Brew day went fairly well, it was the first time I got to use my new 20 gallon Blichmann Boilermaker , which was pretty awesome. However, I took some bad advice on using a stainless scrubbie over the diptube to filter the hops. This ultimately clogged and I left ~2 gallons of perfectly good wort behind in the kettle. Aside from that pretty straight forward. 

I've posted about bottling a beer with Brett here before, but I want to stress that the beer really needs to be dry before doing this. For this beer I normally would have used Wyeast 3711 to make sure it was plenty dry so I could add Brett and bottle, but I had a great fresh 4th generation slurry of WLP565+WLP568 that I decided to use instead. The beer finished primary at 1.006 which I felt was too high to bottle with Brett, so I transferred to secondary and added a small 3711 slurry with a 500ml starter of both Brett strains. I will let it sit for 2-3 weeks then dry hop and bottle. I could have calculated for the extra gravity points in carbonation, which I may still do if it doesn't go very low, but I am more comfortable letting the 3711 (and some of the Brett) attenuate the beer over a short time.

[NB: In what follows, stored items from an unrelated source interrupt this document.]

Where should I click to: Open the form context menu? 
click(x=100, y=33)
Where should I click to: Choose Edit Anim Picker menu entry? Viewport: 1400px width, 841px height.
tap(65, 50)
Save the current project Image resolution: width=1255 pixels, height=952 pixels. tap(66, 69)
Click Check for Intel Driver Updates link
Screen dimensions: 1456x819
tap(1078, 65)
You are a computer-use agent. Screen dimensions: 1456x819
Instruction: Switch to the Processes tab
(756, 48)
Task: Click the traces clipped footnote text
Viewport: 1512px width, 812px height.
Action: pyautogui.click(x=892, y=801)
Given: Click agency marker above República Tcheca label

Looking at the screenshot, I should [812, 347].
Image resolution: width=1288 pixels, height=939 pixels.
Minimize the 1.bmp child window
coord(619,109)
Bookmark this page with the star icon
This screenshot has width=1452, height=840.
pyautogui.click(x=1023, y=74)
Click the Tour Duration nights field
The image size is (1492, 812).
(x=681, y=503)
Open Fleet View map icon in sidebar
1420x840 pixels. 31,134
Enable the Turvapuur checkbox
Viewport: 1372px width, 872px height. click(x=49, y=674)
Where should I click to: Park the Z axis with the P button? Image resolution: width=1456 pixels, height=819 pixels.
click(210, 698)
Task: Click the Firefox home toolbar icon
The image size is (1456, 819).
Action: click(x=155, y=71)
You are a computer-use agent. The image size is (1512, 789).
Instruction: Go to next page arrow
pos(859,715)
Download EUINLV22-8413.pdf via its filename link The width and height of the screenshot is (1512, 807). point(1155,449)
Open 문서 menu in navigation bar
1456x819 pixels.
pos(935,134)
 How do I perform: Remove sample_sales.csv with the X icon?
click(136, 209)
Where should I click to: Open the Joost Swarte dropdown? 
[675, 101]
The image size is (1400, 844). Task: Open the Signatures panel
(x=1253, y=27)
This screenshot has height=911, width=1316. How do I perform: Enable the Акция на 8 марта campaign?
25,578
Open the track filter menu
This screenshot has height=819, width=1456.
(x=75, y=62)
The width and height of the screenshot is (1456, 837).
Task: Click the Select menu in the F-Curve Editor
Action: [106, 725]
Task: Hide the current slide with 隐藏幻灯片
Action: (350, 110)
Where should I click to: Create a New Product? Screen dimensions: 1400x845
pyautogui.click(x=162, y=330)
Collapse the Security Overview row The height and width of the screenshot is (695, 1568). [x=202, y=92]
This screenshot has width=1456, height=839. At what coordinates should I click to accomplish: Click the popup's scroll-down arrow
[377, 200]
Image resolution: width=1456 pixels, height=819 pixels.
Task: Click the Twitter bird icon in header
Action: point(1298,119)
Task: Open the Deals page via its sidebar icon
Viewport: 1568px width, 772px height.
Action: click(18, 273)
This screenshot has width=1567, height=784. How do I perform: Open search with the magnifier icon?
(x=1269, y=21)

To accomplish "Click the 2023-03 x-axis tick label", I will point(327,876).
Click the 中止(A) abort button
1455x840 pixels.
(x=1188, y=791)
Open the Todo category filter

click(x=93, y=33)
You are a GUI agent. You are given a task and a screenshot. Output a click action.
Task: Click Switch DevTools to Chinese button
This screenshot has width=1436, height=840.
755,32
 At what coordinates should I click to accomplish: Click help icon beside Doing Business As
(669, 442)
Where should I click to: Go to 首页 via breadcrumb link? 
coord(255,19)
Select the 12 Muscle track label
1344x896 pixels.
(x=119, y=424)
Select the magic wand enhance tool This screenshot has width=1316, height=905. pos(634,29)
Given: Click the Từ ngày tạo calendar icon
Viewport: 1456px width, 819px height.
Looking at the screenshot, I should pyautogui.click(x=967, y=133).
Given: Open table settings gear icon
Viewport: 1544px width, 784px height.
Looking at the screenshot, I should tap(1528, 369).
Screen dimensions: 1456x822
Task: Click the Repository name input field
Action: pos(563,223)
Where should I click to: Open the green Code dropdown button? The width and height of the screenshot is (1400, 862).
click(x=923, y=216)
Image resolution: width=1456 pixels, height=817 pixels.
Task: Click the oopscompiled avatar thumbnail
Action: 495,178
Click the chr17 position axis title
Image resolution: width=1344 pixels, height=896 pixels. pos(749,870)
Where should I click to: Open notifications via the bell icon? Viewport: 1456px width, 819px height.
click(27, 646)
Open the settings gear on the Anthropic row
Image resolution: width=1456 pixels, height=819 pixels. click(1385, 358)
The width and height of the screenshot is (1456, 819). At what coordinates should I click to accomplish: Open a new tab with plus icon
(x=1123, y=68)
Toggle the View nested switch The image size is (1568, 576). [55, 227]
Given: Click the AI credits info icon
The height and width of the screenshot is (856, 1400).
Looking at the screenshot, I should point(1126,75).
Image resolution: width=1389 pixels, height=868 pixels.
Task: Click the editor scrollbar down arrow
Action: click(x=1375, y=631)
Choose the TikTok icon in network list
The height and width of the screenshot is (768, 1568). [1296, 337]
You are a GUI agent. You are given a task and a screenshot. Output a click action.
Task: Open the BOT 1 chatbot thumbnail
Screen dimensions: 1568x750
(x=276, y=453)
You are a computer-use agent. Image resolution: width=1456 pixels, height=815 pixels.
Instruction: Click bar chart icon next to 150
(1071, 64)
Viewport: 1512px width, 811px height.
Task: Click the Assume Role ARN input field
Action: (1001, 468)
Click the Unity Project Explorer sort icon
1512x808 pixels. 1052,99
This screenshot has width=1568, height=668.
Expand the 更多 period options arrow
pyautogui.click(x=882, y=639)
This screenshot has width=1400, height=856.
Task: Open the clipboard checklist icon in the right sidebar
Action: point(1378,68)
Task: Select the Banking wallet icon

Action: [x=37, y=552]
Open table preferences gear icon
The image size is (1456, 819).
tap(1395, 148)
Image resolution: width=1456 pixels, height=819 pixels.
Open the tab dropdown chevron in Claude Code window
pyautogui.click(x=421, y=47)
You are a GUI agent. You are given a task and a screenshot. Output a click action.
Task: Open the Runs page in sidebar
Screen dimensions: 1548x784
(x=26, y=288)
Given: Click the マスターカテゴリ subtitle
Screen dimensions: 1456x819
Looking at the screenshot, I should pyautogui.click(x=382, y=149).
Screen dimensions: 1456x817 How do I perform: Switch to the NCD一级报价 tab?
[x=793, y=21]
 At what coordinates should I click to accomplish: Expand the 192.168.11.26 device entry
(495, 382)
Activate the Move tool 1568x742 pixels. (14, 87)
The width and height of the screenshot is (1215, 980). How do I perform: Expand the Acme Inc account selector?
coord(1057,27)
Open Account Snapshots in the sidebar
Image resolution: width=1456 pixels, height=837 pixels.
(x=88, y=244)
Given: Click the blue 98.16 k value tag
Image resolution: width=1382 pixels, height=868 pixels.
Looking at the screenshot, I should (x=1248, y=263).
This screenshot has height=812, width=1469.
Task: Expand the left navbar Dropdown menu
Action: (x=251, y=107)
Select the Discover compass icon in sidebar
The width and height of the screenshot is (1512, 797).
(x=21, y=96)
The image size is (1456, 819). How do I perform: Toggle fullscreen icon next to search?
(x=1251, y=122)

I fermented all 9 gallons together, ramped to ~82f after 7 days and held for 21 days. I kegged the clean portion and dry hopped with 4.50 ounces of Nelson Sauvin while the rest went to secondary with the Bretts and 3711 as noted above.

Tasting Notes: 1/11/14


Brew day: 11/30/2013
Kegged: 12/21/2013

Recipe Specifications
Boil Size: 14.20 gal
Post Boil Volume: 11.50 gal
Batch Size (fermenter): 11.00 gal (9 gal in fermenter bc of clogging)
Bottling Volume: 10.60 gal
Estimated OG: 1.050 SG
Measured OG: 1.051 SG
Measured FG: 1.006 SG (clean version, Brett version drying out in secondary)
Estimated Color: 3.1 SRM
Estimated IBU: 48.5 IBUs
Brewhouse Efficiency: 75.00 %
Boil Time: 60 Minutes

100% - 21.5 lbs Belgian Pilsner 

Boil: 60min - 1.55 oz Nelson Sauvin [11.20 %] - 32.6 IBUs
Boil: 15min - 2 Whirlfloc Tablet + 2 tsp Wyeast Yeast Nutrient
Boil: 0min - 2.50 oz Nelson Sauvin [11.20 %] - 0.0 IBUs
30 Minute Whirlpool - 2.50 oz Nelson Sauvin [11.20 %] - (Added when chilled to 185f, chiller off for 30 min)
Dry Hop: 7 days 10.00 oz Nelson Sauvin [11.20 %] - 0.0 IBUs (ended up going with 9oz total, for a 1oz/gallon ratio as originally planned)

200ml 4th generation slurry of WLP565+WLP568 (roughly 390 billion cells)

Sacch rest - 90 min @ 147.5 F 

Fly Sparge 12.23 gallons of 170f

Misc: 60 seconds of pure O2. Filtered Philadelphia Tap water, Baxter Plant, 1tbsp Gypsum in the mash.

Notes: I started the fermentation cool and ramped up using a brew belt. My basement temps are in the high 50s but inside the fermentation chamber, with the brewbelt being controlled by the STC1000 I was able to ramp fairly steadily. As fermentation slowed it naturally cooled and then I turned off the brewbelt and let it crash naturally. I dry hopped with 1oz/gallon, I had hoped for 10 gallons of finished beer but since I had the Blichmann dip tube clog I made sure to scale back the dry hop to the proper ratio. Carbonated at 30psi for 5 days to ~2.8vols of co2.